A number of sources have declared 2008 to be the Year of the 'Stache: Urlesque gave it the New Trend award and the Huffington Post surveyed celeb upper lips to come to their conclusion. And there were others.
The World Beard and Mustache Championship site got passed around the web about 9 trillion times.
I was sold "mustaches on a stick" in the streets of Portland. I got emails from coworkers about growing mustaches for Movember to raise money for charity. I met friends with fingerstaches from Sweden.
Marketers even got into the act with Australian Schick giving us a lesson in Manscaping. And a spot from La Comunidad for the Buenos Aires Independent Film Festival taught us just what having a mustache is like.

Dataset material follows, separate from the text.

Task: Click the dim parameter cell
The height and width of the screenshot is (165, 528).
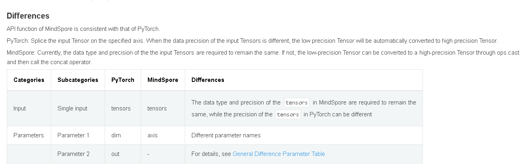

Buenos Aires Independent Film Festival ad
(Side note: Did Crispin Porter predict/cause this cultural concentration with its 2007 campaign for the Western Whopper and its microsite petmustache.com? Maybe.)
BK Western Whopper ad
One of the best pieces of mustache news I found recently was existence of the American Mustache Institute, whose motto is "protecting the rights of, and fighting discrimination against mustached Americans by promoting the growth, care and culture of the mustache."
In these lean economic times, the organization gives hope to the mustachioed by sponsoring a discount card that gets them 5 percent off at select small business. (The businesses are so select that there are only a handful of them. But still. It's the thought.) I'm applying for membership right now.
And of course I'd had my own mustache experiences. First in the actually at the end of 2007 and then also these past three and a half months.
In that time I've had some puzzling interactions, been stopped in the streets, recognized on mountains, hugged in bars and—one time—had a girl actually trying to rip it off my face because she thought it was fake. And I'm pretty sure half the reason I got my job was because I had a ridiculous mustache. It's been a trip. I want to write a memoir about the whole thing called Life with a Mustache: One Man's Struggle with His Upper Lip.
So yeah. Maybe 2008 has been the Year of the Mustache. That begs the question then: What will next year be? The Year of the Neck Beard?